• **Dataset extract**
_ _ _

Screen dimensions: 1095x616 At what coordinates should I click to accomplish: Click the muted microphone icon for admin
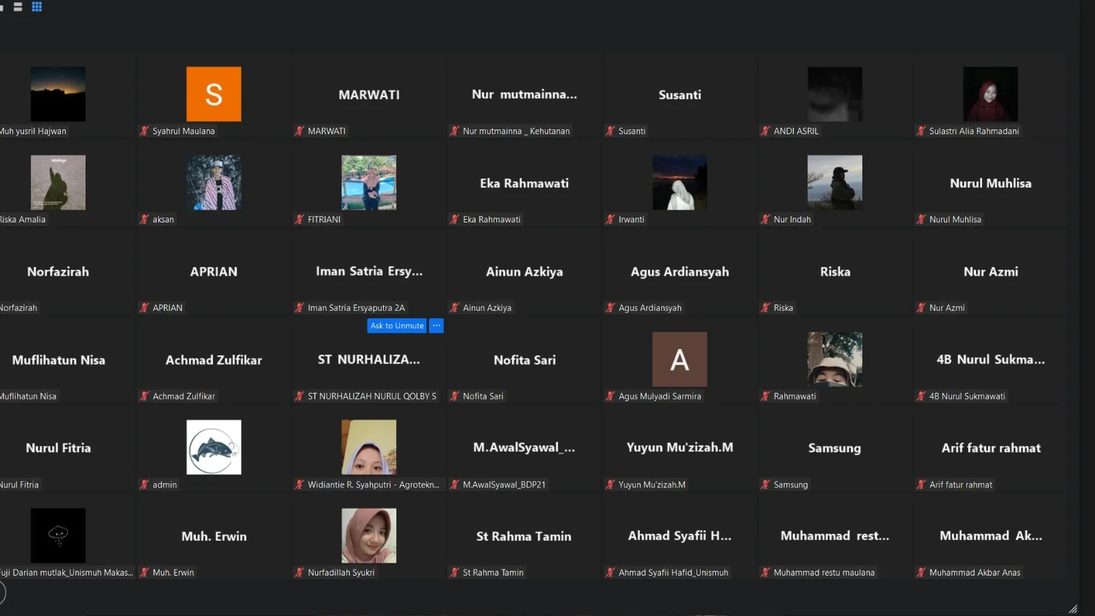click(x=144, y=485)
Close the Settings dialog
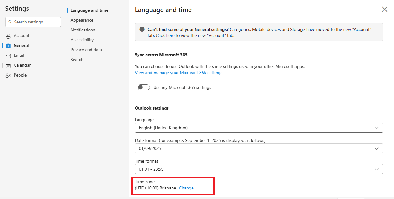Screen dimensions: 394x199 (384, 9)
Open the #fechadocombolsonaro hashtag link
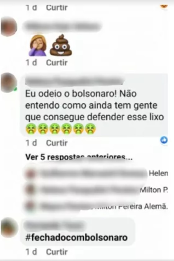 [76, 238]
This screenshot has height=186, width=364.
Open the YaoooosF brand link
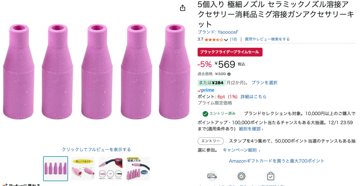pyautogui.click(x=218, y=32)
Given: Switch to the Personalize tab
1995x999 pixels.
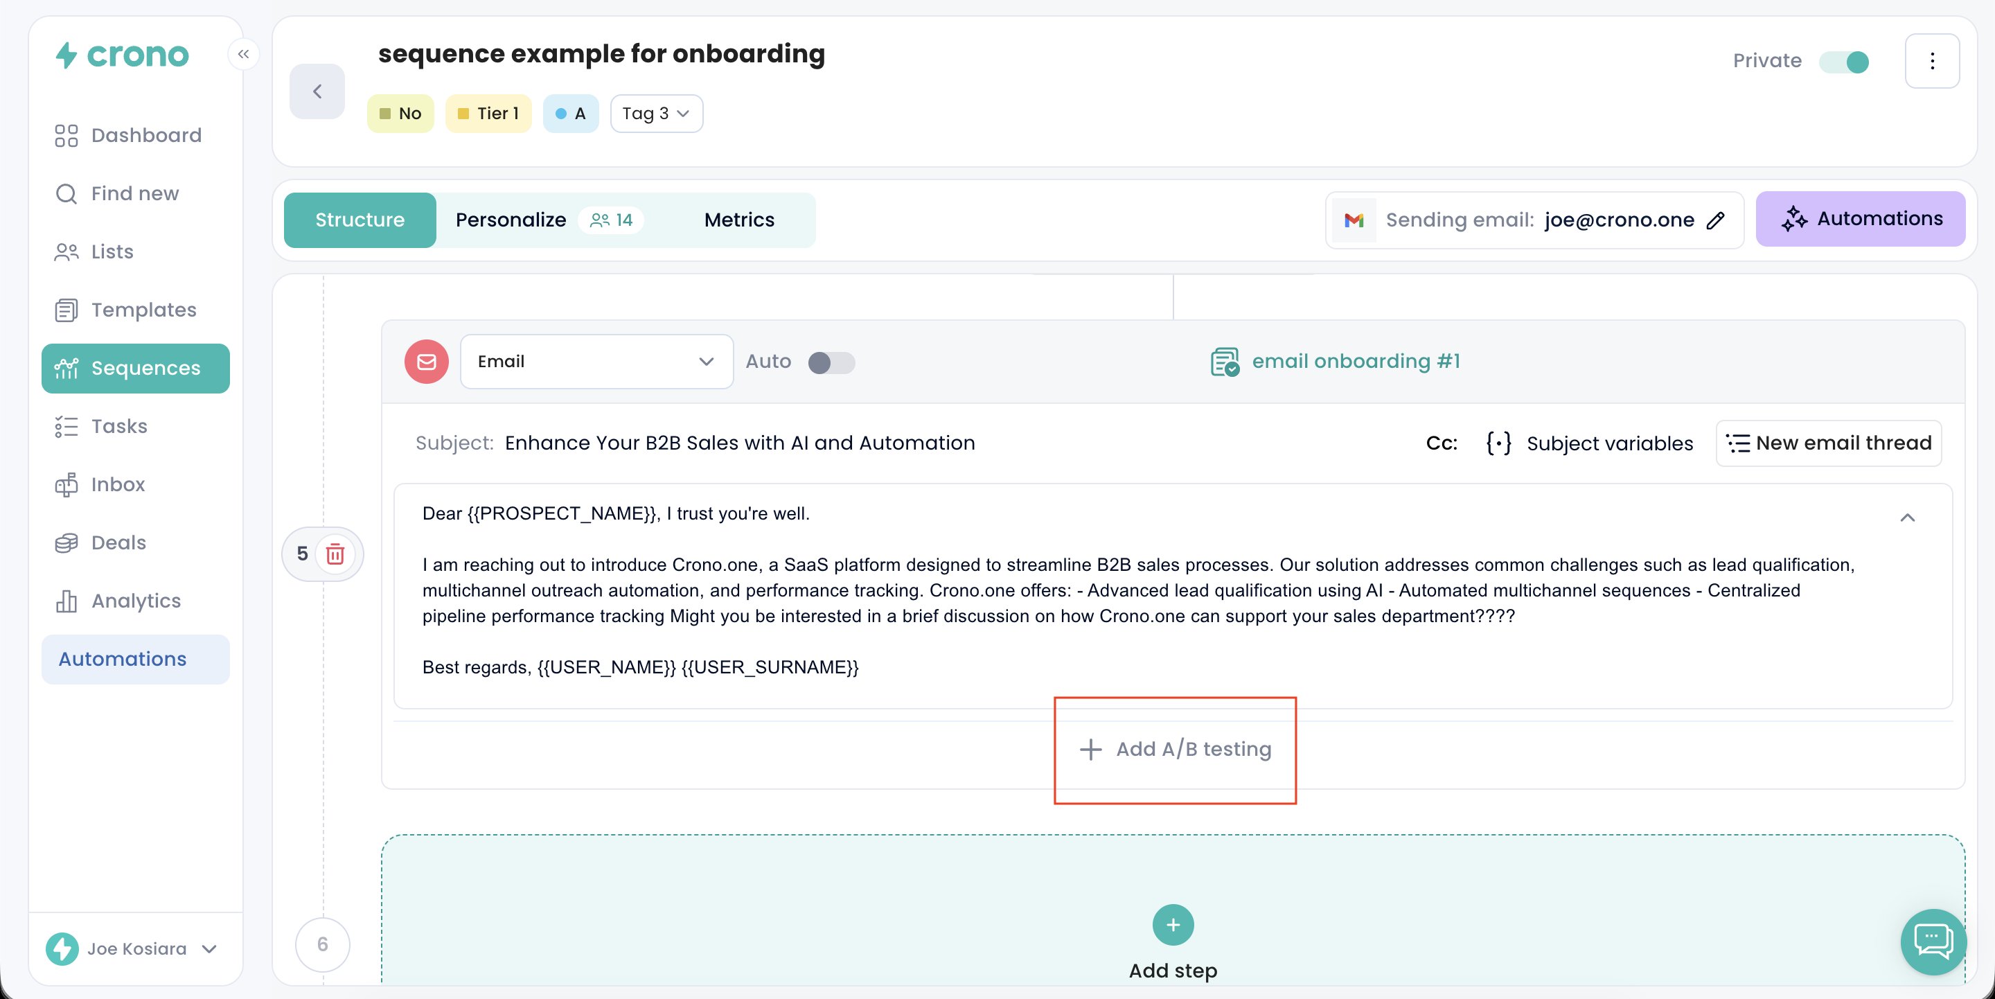Looking at the screenshot, I should (511, 220).
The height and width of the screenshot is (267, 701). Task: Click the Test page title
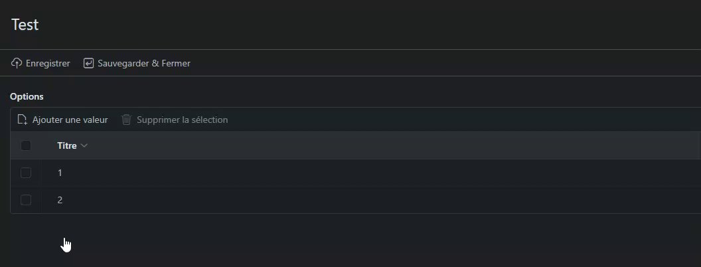click(25, 25)
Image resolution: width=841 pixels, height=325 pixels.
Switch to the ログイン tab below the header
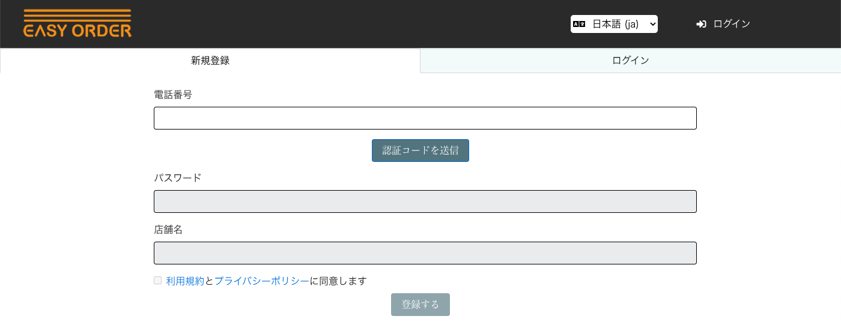point(630,61)
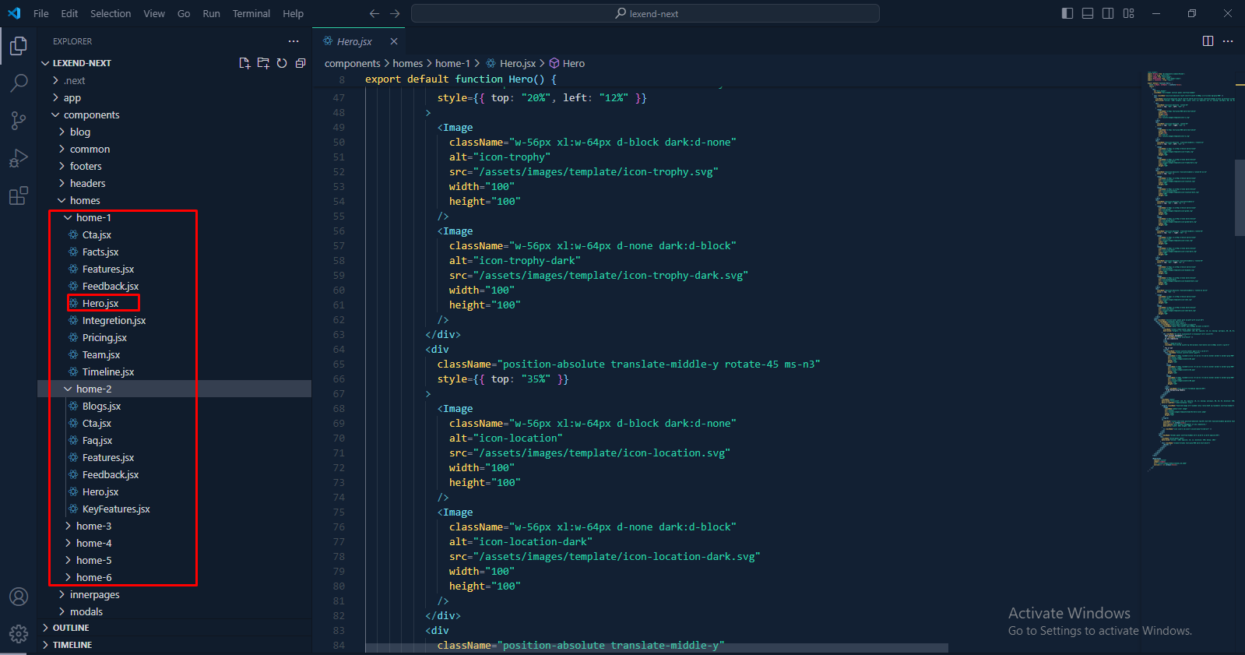The width and height of the screenshot is (1245, 655).
Task: Toggle the secondary side bar layout button
Action: click(1108, 13)
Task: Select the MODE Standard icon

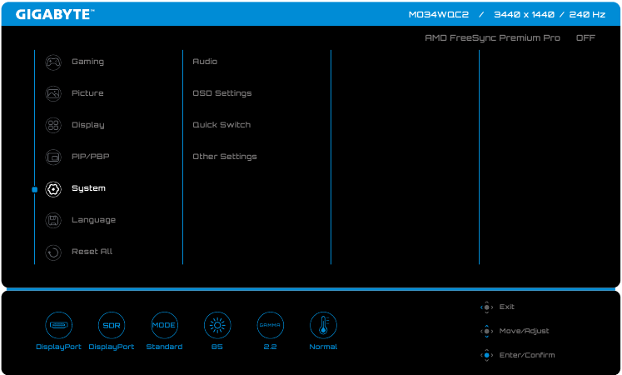Action: coord(164,325)
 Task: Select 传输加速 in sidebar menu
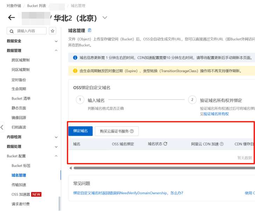[x=19, y=185]
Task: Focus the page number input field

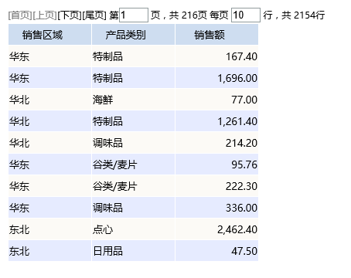Action: point(134,15)
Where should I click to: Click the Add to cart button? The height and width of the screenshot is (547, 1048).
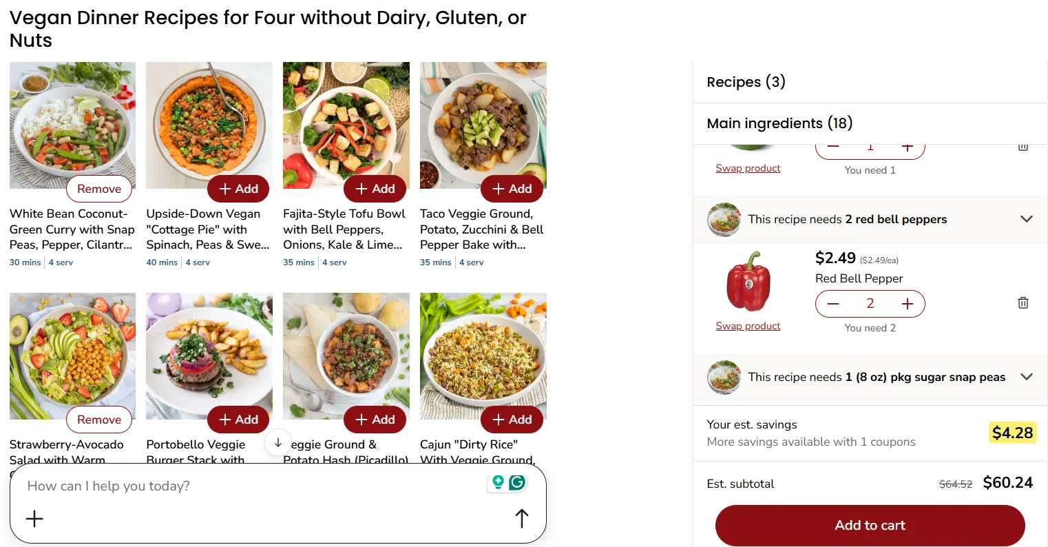870,524
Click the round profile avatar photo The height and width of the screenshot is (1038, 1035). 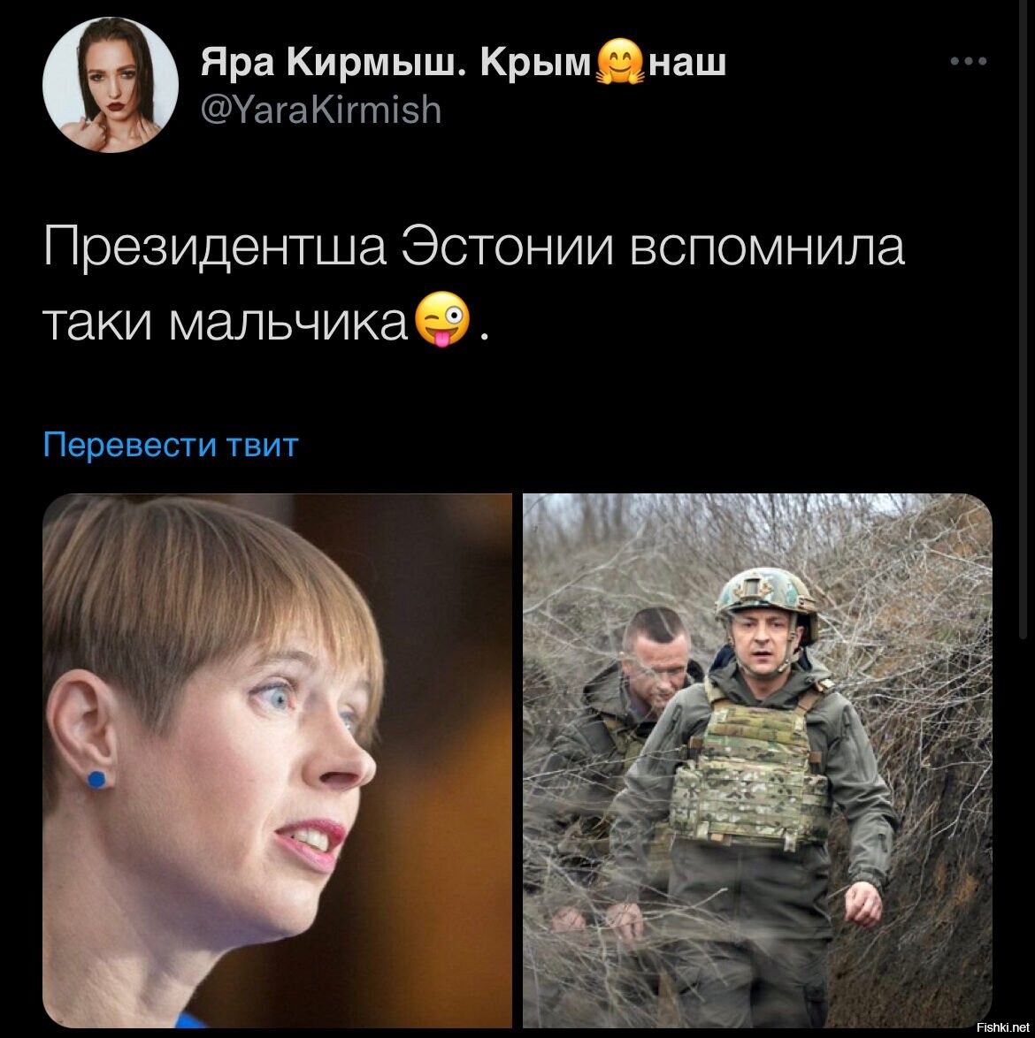(x=111, y=86)
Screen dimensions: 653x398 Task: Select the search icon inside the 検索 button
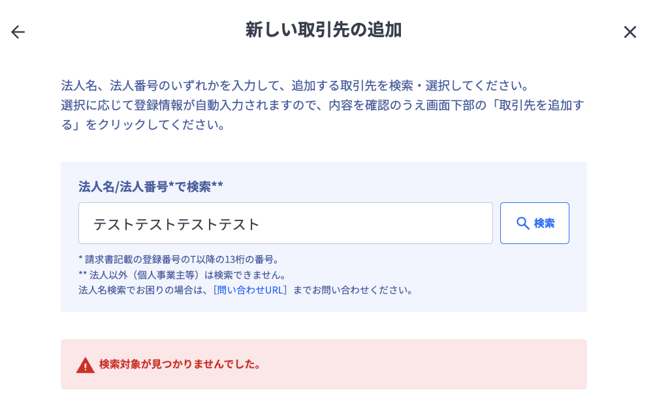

_ _ _

• **Stated exercise**
Write out the entries from the line that contains "Open the #fechadocombolsonaro hashtag link" through the line that contains "Looking at the", including both of those lines, as a JSON list of strings with one string per line. Skip blank lines and leave the pictures out.

• **Output for this exercise**
[
  "Open the #fechadocombolsonaro hashtag link",
  " [76, 238]",
  "This screenshot has height=186, width=364.",
  "Open the YaoooosF brand link",
  "pyautogui.click(x=218, y=32)",
  "Given: Switch to the Personalize tab",
  "1995x999 pixels.",
  "Looking at the screenshot, I should (511, 220)."
]